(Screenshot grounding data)
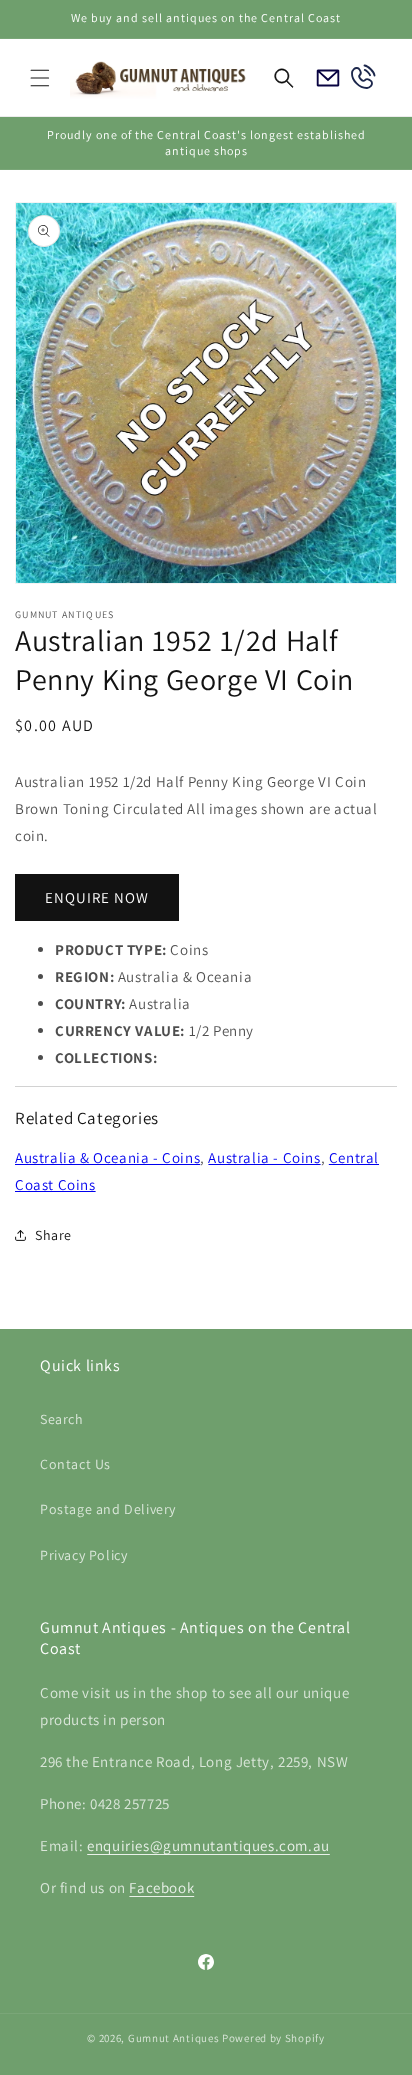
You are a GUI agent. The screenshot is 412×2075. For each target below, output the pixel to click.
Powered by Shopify (273, 2038)
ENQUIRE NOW (97, 897)
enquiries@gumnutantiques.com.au (208, 1845)
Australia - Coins (264, 1157)
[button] (40, 78)
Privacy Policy (83, 1555)
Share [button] (53, 1235)
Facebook (161, 1887)
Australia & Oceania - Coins (107, 1157)
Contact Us (75, 1464)
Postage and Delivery (108, 1509)
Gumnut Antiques (174, 2038)
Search (62, 1419)
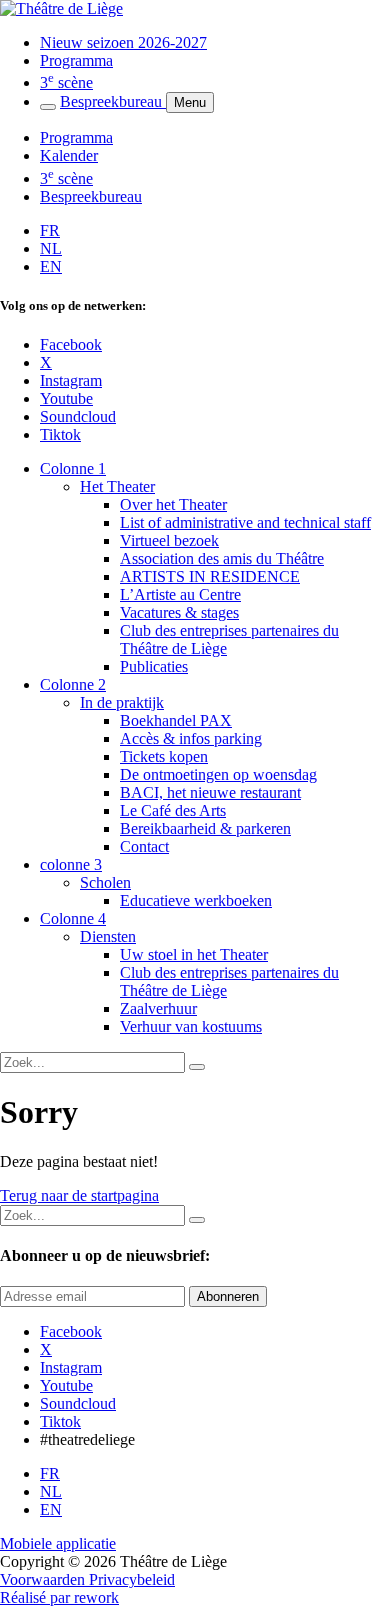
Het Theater (117, 486)
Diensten (108, 936)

_Work order_
Return each line of the data that contains the string "Coins".

_Expected output_
Australia - Coins (264, 1157)
Australia & Oceania - Coins (107, 1157)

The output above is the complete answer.